The long-term effect on male fertility by SARS-CoV-2 is still a subject of debate. The study by Guo et al. illustrated that the sperm concentration, total sperm count, and progressive motility following the COVID-19 recovery were increased significantly at the sampling conducted at the median of 84 days than that with the first sampling at 56 days of recovery [10]. As the human spermatogenic cycle is estimated taking 74 days, it can be suggested that the effects of COVID-19 might last for 74 days [24].
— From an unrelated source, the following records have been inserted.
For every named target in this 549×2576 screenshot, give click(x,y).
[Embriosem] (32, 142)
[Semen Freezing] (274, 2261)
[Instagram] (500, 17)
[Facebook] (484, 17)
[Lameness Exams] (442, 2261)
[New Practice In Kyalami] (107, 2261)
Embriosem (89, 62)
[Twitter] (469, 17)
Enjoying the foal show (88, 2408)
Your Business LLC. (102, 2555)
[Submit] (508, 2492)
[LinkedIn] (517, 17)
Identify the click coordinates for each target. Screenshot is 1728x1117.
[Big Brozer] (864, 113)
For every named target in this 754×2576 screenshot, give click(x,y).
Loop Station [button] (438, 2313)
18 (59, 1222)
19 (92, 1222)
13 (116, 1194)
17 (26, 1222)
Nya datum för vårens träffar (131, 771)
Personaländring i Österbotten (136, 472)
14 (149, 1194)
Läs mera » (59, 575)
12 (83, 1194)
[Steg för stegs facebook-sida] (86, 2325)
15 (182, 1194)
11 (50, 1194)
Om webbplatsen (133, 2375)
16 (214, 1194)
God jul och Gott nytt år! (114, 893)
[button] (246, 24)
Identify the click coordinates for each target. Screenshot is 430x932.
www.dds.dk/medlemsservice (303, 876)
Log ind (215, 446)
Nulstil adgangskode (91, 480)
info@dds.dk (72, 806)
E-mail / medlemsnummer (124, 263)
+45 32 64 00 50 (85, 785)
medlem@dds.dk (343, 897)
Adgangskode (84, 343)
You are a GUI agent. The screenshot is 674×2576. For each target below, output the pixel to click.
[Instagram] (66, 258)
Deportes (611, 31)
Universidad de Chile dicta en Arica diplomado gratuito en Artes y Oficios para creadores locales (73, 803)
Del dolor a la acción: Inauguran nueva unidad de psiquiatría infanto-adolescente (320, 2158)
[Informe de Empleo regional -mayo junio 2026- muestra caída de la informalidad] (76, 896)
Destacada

The SARS-CoV and SARS-CoV-2 showed almost similarities in the complete genomic sequences,: they both have ACE2 receptor and spike protein (protein S) to enter the host cell. The protein S is filled by a transmembrane serine protease (TMPRSS2). Sertoli cells, Leydig cells, prostatic epithelial cells, and spermatogonia all express TMPRSS2 and ACE-2 receptors [8]. Overall, the way of transmission and genetic similarity of the SARS-COV-2 virus affects males than females (male: female ratio 2.7:1) than SARS-CoV. Hence its effect on male reproductive function is a subject of research [25]. Although the most common manifestation of COVID-19 is pneumonia due to the occupancy of ACE2 containing cells, ACE2 receptors are also present in most organs. As the study revealed that the Sertoli and Leydig cells have a higher level of ACE2 receptor than type II alveolar cells, this puts the testicles at risk to SARS-CoV-2. The virus reaches the lungs by the inhalation of droplets but there are no any direct way to reach the testes and other targeted organs which can be the logic for the respiratory symptoms being more characteristics.

As SARS-CoV-2 was detected in the semen in recent studies, it could be sexually transmitted [10, 11]. Although Machado et al., detected a viral RNA in one case out of 15 study participants, the methodology used was not mentioned. They mentioned that masturbation, as one of the collection methods for semen samples, could cause contamination through hand and even cough. The observed decrease in the semen parameters could be due to the injury from the SARS-COV-2 infection triggered by the immune response in opposition to the seminiferous epithelium [25]. Like most infectious diseases, a decrease in testosterone level can be due to the inflammatory process enhanced by fever, which damages the germ cells by infiltration. It could be even due to a breach on the barrier of blood-testis [26]. The increased level of LH could be due to the compensated hypogonadism [27]. Some of the studies reported that some cytokines as the putative markers of infections [28]. Interleukins-8 is involved in the inflammation of seminal vesicles, prostate ad epididymis, which makes it a marker for male accessory gland infection [29, 30]. Furthermore, the different procedures involved during treatment like; ventilation support, use of sedative drugs, steroids, antibiotics, organ support therapy, and so on and even distress, can affect the function of testis [31]. However, most of our study participants were recovered from COVID-19 infection and were confirmed PCR-negative, the impact of inflammatory process by fever on the semen quality seems to be minor. Also, we should keep in mind that a variety of psychological and environmental factors play a role. The stressful events from COVID-19 ultimately make sex less desirable. Hence, those recovering should also focus on their psychological state and consider the counseling.

However, there are some limitations of this meta-analysis. Most of the included studies were cross-sectional design without any casual verification of COVID-19 infection with the affection of semen parameters and sex hormones, so causal association between them could not be worked out. Heterogeneity was high between included studies. Other clinical characteristics might have also caused heterogeneity but the data were not available for subgroup analysis.

In conclusion, the semen parameters were found to be affected by the SARA-CoV-2. This raises the possibility that SARS-CoV-2 could affect the sexual development and fertility of males. However, more future prospective cohort studies will need to prove and simplify the association.